Дома давно нет, а до сих пор — закрою глаза и прохожу по всем его комнатам и закоулкам. По тем немногим годам, которые мне довелось прожить в своем доме. О них тоже можно судить по дому. По годовым кольцам многочисленных пристроек, притулившихся к дому с разных концов. Год был удачный — и рядом с домом появился глубокий подвал. «Выход» — называют их в наших краях. Была война, и в доме прорубили второй вход: на другой половине стала жить беженка с двумя детишками.

Долго жили, лет десять. Уезжали уже при мне, и мать, при всей доброте все же втайне побаивавшаяся, как бы не «отписали» у нее полхаты в пользу беженки, расплакалась и все подсовывала в бричку то оклунок с мукой, то ведерную кастрюлю:

— Возьми, Мария, вместе наживали…

Мария уехала, на ее половине стала жить Ночка. По ночам она шумно вздыхала, жевала объедья, и мать чутко прислушивалась к ней, а когда Ночка собиралась телиться, то и дело бегала на ее половину с фонарем «летучая мышь».

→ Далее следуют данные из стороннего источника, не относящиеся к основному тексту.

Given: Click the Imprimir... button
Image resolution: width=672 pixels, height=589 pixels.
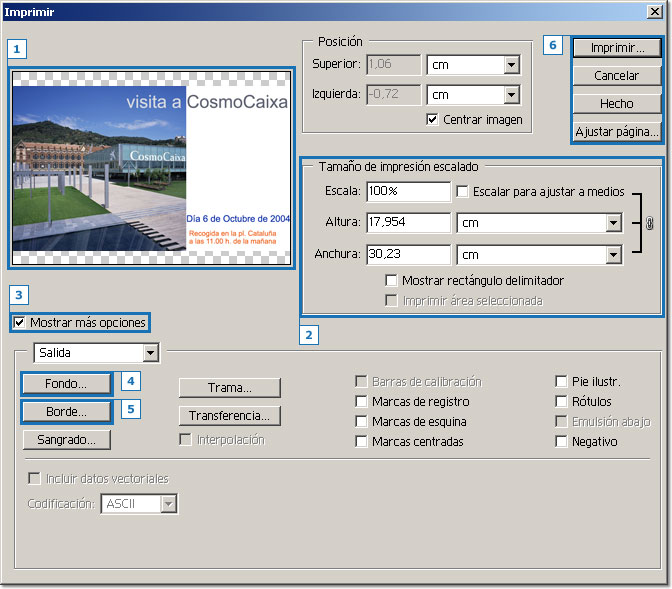Looking at the screenshot, I should pos(617,48).
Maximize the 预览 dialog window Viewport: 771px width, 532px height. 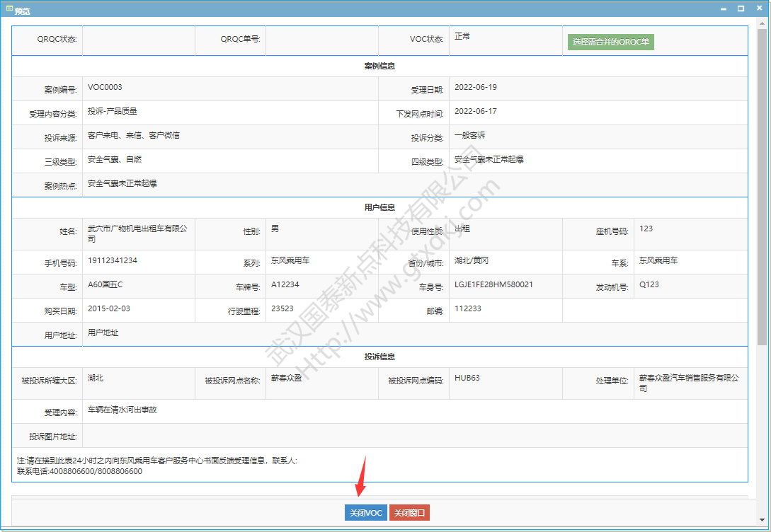click(741, 9)
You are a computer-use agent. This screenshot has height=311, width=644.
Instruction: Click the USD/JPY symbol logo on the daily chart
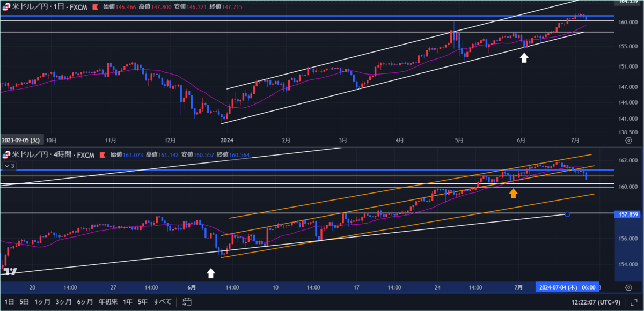point(6,7)
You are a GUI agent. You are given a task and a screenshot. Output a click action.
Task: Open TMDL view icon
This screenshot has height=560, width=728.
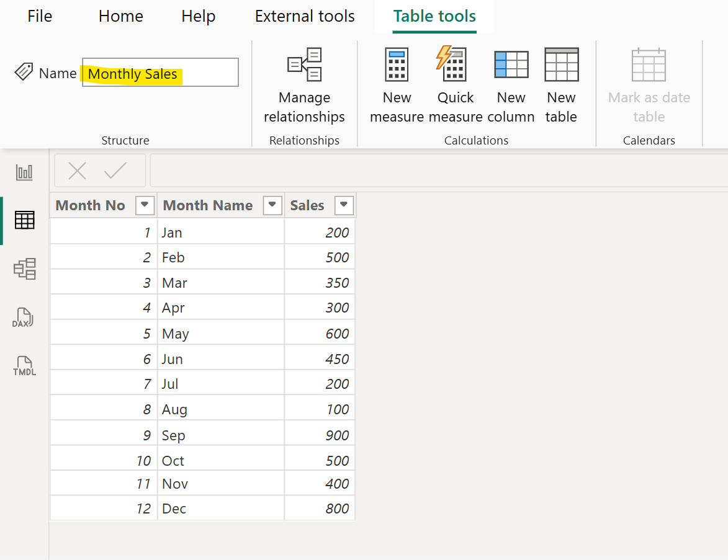click(x=24, y=366)
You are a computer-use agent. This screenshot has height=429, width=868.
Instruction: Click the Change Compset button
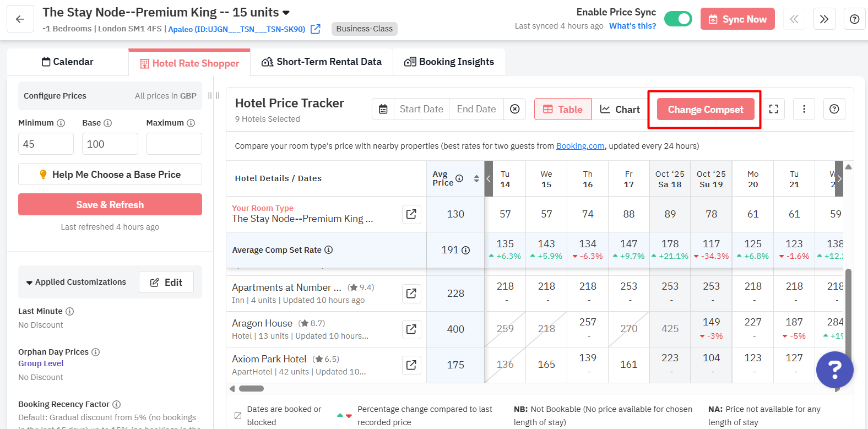click(706, 110)
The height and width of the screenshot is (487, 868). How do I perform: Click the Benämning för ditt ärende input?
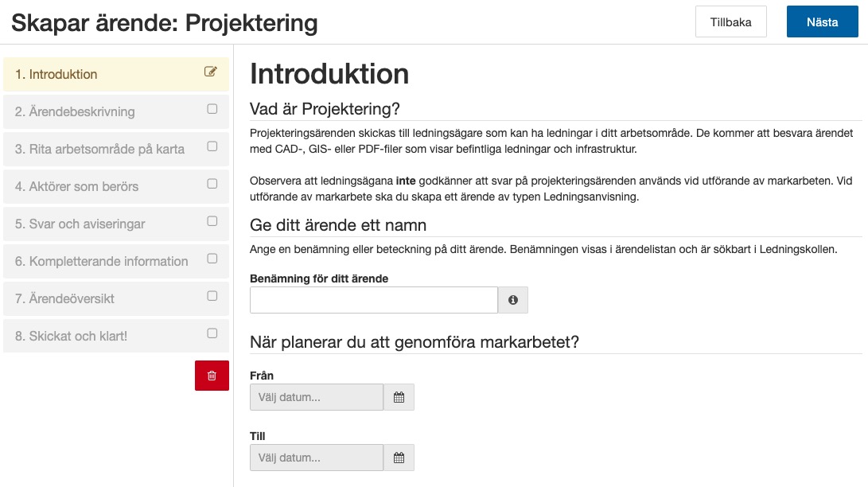click(x=372, y=300)
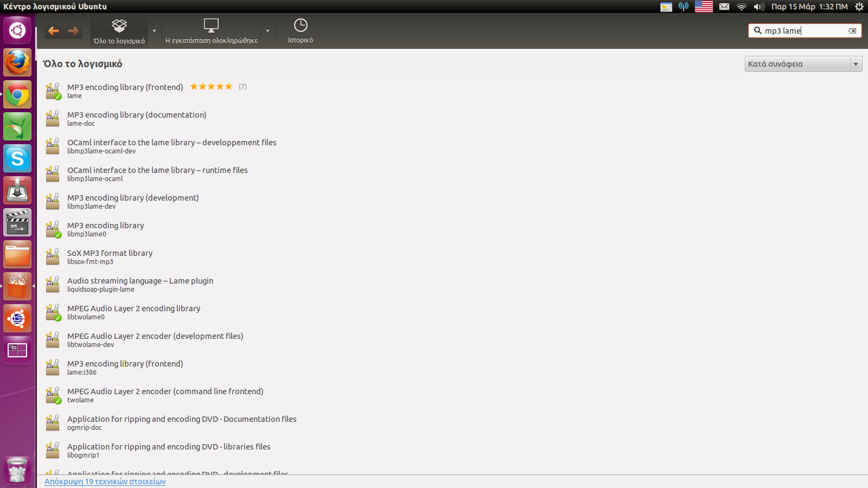The image size is (868, 488).
Task: Open Google Chrome from the launcher
Action: pos(17,95)
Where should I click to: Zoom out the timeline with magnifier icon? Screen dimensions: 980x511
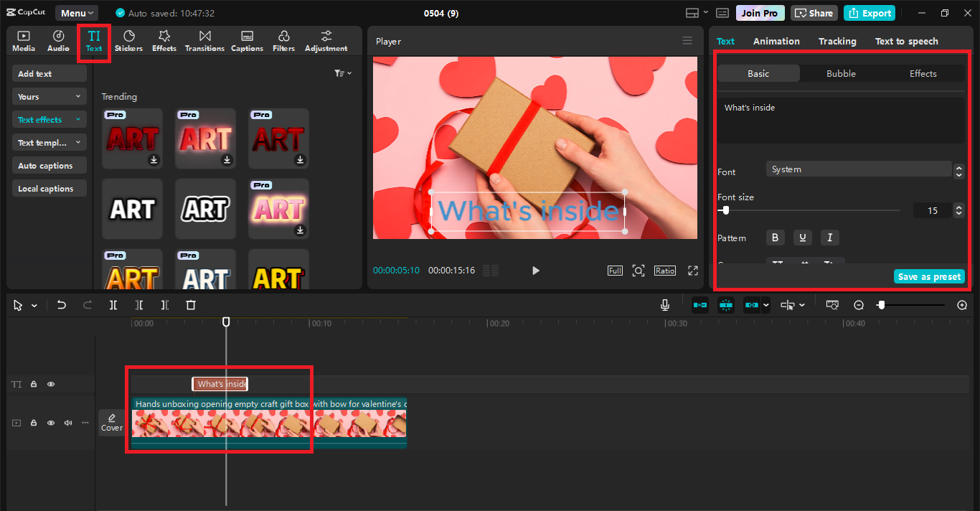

Еще в доме, в одной из его комнат, был огороженный невысокой саманной стеночкой закуток — закром. Туда мы ссыпали полученный натурой хлеб. Выпадал удачный год — и в закроме вырастал тугой, лоснящийся горб пшеницы. Год был плохой — и по его немазаному дну мрачно ошивались голодные долгоносики. С тех пор, когда слышу выражение «закрома Родины», сразу представляю тот заветный закуток.